Patient decision aids to help people who are facing decisions about health treatment or screening

patient

Review question

How effective/beneficial are patient decision aids for adults making decisions regarding health treatment or screening?

Key messages

- Patient decision aids are pamphlets or videos used in person or online. They clearly identify the healthcare decision to be made, provide information on options (benefits and harms), and help people clarify what is most important to them. Decision aids are designed to enhance and supplement consultation with the clinician, not replace it.

- Over 200 studies showed that patient decision aids helped adults be more involved in making health decisions by improving their knowledge and expectations of benefits and harms, and choosing an option that reflected what was most important to them.

- There were no unwanted effects for adults who used a patient decision aid.

What are patient decision aids?

Patient decision aids can help guide people making decisions when there is more than one option, including status quo (no change). They are pamphlets, videos, or web-based resources that state the decision, describe the options, and help people think about which features of the options are most important to them (which features matter most). Usual care was defined as general information, risk assessment, clinical practice guideline summaries for health consumers, placebo intervention (e.g. information on another topic), or no intervention.
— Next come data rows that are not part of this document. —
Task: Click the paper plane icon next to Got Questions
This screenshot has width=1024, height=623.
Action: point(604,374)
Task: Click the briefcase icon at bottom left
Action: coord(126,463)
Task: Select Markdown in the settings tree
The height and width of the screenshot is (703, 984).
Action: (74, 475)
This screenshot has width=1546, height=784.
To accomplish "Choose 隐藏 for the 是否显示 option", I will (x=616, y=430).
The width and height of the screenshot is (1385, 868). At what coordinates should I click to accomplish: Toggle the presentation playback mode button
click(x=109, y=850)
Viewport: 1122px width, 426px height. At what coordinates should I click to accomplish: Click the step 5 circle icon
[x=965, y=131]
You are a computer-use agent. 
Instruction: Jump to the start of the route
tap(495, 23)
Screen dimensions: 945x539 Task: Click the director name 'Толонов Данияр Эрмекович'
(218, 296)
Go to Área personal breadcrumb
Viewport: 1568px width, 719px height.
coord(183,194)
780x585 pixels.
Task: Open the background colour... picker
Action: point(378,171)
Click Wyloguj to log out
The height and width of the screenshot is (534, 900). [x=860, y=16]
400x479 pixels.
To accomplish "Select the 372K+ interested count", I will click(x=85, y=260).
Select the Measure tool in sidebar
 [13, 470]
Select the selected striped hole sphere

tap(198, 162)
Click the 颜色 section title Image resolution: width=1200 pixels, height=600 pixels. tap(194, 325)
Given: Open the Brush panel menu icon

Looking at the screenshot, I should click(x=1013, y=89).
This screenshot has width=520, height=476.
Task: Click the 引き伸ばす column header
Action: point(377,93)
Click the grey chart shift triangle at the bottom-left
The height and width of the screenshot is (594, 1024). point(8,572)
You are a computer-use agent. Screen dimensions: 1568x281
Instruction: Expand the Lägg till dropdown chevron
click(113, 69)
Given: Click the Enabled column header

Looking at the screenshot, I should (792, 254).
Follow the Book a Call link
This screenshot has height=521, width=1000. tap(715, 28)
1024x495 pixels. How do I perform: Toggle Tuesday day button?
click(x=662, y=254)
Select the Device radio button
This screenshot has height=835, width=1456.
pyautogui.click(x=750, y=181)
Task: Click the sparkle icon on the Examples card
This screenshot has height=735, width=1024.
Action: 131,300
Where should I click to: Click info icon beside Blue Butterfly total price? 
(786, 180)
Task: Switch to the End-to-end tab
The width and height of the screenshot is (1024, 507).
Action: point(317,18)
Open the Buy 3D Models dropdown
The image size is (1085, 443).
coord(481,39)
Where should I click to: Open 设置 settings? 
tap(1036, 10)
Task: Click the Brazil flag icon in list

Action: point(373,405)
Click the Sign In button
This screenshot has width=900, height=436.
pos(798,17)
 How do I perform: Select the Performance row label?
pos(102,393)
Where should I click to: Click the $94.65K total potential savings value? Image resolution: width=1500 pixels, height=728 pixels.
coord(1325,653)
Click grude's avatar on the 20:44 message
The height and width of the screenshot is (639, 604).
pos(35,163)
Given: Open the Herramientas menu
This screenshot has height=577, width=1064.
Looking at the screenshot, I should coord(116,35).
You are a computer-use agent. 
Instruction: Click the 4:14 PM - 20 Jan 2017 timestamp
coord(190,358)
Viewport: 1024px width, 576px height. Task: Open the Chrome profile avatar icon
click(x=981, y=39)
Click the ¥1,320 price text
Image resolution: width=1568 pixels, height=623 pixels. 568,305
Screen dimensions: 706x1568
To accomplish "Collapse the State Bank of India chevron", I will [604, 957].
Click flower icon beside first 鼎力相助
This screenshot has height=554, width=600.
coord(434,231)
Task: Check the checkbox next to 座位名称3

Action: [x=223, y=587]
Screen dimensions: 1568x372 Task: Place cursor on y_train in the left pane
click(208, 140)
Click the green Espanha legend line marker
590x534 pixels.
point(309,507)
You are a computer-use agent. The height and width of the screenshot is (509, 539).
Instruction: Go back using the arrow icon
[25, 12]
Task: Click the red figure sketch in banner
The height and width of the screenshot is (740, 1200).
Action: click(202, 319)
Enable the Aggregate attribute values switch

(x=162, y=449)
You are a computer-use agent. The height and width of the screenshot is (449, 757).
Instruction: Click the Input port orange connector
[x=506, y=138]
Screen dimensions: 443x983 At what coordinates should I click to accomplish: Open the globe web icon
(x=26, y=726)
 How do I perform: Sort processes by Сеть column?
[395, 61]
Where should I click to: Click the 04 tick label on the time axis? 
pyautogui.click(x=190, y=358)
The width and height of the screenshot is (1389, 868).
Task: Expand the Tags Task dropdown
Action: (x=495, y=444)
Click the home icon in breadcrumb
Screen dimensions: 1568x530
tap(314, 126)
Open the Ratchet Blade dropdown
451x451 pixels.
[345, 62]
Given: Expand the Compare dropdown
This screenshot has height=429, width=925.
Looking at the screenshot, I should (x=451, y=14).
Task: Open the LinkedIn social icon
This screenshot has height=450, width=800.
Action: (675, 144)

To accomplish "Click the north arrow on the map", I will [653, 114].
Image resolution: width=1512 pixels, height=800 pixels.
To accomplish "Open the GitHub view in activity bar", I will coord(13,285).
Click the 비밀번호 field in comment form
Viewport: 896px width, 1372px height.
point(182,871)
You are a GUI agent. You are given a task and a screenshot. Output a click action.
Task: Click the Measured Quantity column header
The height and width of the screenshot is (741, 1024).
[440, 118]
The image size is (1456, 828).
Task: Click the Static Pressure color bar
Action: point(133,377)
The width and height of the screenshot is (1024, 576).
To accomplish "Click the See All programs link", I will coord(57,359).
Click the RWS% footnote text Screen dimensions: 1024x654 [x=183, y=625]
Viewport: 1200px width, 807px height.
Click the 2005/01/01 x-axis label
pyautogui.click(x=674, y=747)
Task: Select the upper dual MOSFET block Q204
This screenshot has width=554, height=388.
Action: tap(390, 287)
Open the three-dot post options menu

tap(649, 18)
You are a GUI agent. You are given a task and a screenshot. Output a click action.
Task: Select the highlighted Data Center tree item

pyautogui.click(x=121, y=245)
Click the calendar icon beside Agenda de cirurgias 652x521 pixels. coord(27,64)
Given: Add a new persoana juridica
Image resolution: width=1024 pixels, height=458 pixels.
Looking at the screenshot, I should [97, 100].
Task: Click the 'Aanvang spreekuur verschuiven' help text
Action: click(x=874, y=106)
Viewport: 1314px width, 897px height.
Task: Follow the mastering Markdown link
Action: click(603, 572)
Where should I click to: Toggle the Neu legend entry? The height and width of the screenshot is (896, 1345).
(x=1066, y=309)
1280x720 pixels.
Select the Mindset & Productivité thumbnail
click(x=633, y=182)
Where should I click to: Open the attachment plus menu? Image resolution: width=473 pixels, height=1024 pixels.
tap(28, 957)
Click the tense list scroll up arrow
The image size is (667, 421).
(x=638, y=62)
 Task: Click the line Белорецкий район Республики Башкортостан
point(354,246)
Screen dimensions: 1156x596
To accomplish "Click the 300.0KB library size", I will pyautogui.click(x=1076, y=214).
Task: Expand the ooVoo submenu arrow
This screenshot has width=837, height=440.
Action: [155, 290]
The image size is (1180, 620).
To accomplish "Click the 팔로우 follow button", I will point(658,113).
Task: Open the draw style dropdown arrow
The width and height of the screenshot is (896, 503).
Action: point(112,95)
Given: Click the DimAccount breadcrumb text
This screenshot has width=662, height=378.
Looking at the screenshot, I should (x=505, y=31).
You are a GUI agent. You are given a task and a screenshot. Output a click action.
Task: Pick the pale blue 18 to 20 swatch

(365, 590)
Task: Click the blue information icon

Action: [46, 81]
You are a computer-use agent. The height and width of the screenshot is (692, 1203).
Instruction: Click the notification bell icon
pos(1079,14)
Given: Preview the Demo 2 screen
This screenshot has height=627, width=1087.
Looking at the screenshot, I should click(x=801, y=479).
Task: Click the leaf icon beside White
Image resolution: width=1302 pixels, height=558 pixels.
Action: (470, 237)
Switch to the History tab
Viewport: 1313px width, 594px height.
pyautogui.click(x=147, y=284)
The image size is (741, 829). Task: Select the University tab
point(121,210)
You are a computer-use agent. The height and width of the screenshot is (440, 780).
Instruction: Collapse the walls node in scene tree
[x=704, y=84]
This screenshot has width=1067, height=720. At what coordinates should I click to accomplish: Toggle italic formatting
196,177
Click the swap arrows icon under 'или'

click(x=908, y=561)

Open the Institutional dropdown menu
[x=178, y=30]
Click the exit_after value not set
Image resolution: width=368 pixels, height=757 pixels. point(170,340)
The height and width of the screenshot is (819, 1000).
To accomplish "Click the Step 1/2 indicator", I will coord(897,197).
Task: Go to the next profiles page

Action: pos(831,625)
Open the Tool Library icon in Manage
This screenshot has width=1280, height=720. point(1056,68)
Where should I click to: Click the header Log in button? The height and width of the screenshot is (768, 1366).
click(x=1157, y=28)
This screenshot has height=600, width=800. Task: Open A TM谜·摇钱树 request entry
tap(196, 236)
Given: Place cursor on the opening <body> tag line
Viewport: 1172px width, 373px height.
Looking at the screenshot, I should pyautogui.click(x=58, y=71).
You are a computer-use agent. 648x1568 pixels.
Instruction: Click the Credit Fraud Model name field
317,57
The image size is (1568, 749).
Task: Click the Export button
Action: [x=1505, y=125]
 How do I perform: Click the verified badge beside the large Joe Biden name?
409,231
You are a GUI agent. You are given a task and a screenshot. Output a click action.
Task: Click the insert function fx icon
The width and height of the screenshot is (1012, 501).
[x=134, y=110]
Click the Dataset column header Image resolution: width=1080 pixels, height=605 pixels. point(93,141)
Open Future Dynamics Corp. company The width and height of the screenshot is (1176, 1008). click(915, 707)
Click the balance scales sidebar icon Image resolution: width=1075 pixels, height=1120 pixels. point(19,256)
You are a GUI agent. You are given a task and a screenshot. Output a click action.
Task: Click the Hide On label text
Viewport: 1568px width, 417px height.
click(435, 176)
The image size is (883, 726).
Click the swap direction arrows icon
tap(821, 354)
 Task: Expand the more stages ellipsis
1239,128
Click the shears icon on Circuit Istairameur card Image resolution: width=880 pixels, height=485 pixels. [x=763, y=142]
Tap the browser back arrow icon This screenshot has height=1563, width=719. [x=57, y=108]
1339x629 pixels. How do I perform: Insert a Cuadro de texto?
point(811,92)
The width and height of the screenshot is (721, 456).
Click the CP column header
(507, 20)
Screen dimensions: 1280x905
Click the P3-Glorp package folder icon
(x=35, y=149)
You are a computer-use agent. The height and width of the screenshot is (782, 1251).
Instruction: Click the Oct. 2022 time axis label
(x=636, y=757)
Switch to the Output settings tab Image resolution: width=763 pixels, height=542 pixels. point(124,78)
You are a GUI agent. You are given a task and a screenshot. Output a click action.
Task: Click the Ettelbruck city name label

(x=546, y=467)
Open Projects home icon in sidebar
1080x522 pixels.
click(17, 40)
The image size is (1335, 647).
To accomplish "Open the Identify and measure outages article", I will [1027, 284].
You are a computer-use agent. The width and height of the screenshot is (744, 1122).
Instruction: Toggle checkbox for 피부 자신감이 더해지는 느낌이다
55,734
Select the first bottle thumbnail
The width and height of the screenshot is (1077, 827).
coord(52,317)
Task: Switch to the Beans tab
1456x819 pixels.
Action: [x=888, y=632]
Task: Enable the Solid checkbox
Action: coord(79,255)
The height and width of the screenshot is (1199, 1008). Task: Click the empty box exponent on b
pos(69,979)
What did we want to find out?

We wanted to find out if patient decision aids used by patients who are facing health treatment or screening decisions are better than the usual care for choosing an option that reflects what is most important to them. We also wanted to find out if patient decision aids were associated with any unwanted effects.

What did we do?

We updated a previous Cochrane review that was first published in 2003 and then updated in 2017. Our search included studies that compared a patient decision aid with usual care in adults who were facing health decisions for themselves or a family member. Usual care may have been general patient information or nothing. We compared and summarized the results of the studies and rated our confidence in the certainty of the evidence.

What did we find?

We found 209 studies that involved 107,698 adults. The patient decision aids focused on 71 different decisions. The common decisions were about: surgery, screening (e.g. prostate cancer, colon cancer, prenatal), genetic testing, and long-term medication treatments (e.g. insulin injections for diabetes, or statins for high cholesterol).

We are moderately confident that adults given patient decision aids were more likely to choose an option that reflected what features of the options were most important to them. Our confidence in the evidence is only moderate because the studies that provided results for our review represent only a small set of the studies evaluating patient decision aids. We are confident that when adults used patient decision aids, they had large increases in their knowledge, expectations of benefits and harms, and participation in making the decision. We are also confident that they felt better informed and were more clear about what mattered most to them. We are confident that patient decision aids did not cause any unwanted effects such as regret about the decision.

What are the limitations of the evidence?

Further research could strengthen the confidence in the evidence for choosing options that reflect which features of the options are most important to people.

How up-to-date is this evidence?

This review updates our previous review published in 2017. The evidence is up-to-date to March 2022.